Stored items:
---------------

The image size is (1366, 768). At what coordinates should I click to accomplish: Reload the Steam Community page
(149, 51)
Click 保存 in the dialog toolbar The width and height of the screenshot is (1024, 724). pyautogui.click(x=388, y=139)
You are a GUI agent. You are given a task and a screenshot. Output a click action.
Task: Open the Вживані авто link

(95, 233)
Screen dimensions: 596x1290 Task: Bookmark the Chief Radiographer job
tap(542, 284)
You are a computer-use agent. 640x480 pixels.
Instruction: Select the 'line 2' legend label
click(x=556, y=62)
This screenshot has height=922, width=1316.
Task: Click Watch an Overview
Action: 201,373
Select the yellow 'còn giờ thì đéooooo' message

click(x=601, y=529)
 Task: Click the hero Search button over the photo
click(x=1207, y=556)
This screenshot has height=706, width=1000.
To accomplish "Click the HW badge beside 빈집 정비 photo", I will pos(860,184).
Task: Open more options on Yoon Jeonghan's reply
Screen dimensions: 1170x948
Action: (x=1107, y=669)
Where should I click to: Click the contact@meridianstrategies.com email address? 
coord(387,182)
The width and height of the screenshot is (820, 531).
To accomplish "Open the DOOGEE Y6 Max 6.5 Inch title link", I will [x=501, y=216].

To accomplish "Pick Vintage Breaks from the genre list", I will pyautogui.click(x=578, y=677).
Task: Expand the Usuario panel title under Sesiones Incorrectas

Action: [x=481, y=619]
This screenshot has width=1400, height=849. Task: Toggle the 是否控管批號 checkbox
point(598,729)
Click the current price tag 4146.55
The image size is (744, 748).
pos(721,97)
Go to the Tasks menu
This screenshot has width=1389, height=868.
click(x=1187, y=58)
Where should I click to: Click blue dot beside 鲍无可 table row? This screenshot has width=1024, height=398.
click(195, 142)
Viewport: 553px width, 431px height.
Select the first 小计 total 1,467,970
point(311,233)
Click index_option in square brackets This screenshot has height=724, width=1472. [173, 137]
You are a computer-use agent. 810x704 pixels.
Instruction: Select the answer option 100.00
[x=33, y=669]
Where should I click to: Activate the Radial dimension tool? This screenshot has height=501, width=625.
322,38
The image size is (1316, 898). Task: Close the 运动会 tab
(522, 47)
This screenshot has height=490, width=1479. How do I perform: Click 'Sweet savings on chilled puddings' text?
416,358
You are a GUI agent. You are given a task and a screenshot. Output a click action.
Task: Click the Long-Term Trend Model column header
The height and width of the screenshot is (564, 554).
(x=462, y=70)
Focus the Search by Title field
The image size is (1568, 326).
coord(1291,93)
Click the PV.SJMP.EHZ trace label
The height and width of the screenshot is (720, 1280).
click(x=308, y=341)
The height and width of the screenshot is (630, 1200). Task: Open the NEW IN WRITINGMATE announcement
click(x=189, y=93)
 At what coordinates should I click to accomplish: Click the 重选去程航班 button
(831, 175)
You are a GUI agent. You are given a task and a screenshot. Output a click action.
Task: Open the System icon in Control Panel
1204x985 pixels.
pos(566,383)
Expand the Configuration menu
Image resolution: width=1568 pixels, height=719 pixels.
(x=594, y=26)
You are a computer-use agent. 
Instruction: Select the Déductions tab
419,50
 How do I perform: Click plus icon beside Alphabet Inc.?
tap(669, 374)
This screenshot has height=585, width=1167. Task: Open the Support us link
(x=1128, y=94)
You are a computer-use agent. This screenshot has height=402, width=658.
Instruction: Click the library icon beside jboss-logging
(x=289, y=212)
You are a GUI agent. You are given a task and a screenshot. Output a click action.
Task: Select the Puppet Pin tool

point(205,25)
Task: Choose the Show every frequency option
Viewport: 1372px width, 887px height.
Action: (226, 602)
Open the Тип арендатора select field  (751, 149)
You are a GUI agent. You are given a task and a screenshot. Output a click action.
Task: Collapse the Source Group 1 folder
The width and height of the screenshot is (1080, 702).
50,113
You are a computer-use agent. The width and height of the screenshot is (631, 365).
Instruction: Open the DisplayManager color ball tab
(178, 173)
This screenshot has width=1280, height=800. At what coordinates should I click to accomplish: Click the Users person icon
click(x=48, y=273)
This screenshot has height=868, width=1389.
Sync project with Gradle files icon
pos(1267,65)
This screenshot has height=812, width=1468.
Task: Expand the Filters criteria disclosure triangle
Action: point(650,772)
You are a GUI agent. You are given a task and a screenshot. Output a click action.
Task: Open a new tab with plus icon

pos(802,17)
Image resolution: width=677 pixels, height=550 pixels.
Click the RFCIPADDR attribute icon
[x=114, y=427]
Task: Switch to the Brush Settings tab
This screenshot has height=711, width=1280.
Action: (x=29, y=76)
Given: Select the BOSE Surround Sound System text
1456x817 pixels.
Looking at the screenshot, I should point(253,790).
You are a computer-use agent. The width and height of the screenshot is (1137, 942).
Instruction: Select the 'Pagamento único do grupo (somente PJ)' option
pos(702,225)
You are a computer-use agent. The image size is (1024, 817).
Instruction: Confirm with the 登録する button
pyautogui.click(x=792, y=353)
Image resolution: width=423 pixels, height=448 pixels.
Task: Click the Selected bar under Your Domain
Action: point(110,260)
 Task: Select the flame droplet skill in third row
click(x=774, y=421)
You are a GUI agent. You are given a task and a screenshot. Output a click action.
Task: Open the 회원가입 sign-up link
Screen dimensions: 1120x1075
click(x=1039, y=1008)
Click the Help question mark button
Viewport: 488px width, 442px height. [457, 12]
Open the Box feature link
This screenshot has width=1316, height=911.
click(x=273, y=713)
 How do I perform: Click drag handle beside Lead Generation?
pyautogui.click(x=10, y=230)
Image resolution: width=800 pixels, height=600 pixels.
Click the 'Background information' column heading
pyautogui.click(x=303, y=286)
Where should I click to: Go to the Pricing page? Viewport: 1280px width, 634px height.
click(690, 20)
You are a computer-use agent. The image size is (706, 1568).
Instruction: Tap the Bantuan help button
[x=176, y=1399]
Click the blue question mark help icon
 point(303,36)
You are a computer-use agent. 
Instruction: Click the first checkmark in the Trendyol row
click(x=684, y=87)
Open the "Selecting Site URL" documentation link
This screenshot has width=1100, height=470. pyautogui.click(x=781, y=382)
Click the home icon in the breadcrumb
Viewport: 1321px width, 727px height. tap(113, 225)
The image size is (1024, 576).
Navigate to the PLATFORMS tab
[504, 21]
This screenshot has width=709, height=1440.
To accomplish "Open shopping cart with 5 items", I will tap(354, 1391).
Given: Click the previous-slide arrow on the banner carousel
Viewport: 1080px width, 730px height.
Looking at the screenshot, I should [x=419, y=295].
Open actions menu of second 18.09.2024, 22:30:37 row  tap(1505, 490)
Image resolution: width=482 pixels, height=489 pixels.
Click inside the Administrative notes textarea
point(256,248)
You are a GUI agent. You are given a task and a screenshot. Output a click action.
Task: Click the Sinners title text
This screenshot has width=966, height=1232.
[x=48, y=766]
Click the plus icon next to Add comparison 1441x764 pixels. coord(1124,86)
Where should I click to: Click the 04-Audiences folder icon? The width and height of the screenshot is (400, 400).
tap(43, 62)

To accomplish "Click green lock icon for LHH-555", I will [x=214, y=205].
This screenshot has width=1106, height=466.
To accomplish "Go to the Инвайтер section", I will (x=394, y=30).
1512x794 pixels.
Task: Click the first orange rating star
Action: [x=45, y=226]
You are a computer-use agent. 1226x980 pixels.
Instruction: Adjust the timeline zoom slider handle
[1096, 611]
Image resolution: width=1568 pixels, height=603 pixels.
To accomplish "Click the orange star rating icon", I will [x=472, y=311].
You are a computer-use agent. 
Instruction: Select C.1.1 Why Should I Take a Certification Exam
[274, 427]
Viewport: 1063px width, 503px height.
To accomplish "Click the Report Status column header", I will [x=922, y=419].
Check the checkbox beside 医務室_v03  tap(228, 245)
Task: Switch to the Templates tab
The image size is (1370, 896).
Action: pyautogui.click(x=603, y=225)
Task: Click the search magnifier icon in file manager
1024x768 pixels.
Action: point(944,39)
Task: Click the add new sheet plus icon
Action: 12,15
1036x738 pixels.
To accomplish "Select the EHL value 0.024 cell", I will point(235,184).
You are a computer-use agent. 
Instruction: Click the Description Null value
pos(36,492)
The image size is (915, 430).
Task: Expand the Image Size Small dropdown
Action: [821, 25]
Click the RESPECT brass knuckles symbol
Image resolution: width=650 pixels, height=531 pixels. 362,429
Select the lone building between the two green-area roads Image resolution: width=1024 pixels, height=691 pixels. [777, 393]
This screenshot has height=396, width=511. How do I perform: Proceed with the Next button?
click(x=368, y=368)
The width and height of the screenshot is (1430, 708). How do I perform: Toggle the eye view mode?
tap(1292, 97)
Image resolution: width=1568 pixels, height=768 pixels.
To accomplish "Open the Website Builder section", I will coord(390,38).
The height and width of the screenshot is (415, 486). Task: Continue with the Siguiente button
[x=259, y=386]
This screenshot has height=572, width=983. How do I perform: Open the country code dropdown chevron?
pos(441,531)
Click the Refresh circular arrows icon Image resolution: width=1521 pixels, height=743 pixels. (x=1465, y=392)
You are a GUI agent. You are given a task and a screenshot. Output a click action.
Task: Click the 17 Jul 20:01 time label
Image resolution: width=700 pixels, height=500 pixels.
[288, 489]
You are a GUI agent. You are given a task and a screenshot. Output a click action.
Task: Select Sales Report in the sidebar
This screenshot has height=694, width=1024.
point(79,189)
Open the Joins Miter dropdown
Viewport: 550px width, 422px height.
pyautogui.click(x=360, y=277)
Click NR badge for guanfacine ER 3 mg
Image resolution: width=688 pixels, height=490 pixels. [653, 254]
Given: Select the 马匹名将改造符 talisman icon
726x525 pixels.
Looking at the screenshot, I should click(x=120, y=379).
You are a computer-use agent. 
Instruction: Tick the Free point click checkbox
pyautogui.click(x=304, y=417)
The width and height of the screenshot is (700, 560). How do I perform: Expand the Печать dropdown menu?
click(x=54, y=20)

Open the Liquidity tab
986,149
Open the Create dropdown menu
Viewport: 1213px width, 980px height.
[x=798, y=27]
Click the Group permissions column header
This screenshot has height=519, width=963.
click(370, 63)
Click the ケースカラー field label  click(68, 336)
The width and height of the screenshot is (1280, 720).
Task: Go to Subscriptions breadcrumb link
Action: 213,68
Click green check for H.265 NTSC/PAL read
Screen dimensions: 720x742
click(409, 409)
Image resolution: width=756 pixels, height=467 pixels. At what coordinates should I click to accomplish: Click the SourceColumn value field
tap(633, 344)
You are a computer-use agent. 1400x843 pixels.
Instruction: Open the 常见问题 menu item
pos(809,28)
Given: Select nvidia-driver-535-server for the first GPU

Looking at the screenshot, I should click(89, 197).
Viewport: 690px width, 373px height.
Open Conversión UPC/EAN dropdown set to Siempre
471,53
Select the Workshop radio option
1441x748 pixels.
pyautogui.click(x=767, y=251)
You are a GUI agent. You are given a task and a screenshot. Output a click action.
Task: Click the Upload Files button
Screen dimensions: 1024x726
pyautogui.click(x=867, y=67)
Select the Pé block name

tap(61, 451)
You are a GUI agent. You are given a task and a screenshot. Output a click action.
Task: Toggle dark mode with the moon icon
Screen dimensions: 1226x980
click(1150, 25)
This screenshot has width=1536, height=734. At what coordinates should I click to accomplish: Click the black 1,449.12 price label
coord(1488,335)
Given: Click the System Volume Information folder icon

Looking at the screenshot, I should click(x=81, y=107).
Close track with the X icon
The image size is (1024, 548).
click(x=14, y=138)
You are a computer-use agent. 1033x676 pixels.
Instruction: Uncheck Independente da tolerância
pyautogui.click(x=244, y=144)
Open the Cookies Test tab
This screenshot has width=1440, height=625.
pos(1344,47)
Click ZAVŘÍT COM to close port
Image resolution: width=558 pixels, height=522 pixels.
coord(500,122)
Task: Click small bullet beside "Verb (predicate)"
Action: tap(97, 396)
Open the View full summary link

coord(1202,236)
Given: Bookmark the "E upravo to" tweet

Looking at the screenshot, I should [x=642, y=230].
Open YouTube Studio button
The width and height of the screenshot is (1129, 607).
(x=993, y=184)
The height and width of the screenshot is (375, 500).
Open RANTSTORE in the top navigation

---------------

Description of the task:
What is needed is a copy of every line above in which "Report" appears.

Result below:
To accomplish "Click the Report Status column header", I will [x=922, y=419].
Task: Select Sales Report in the sidebar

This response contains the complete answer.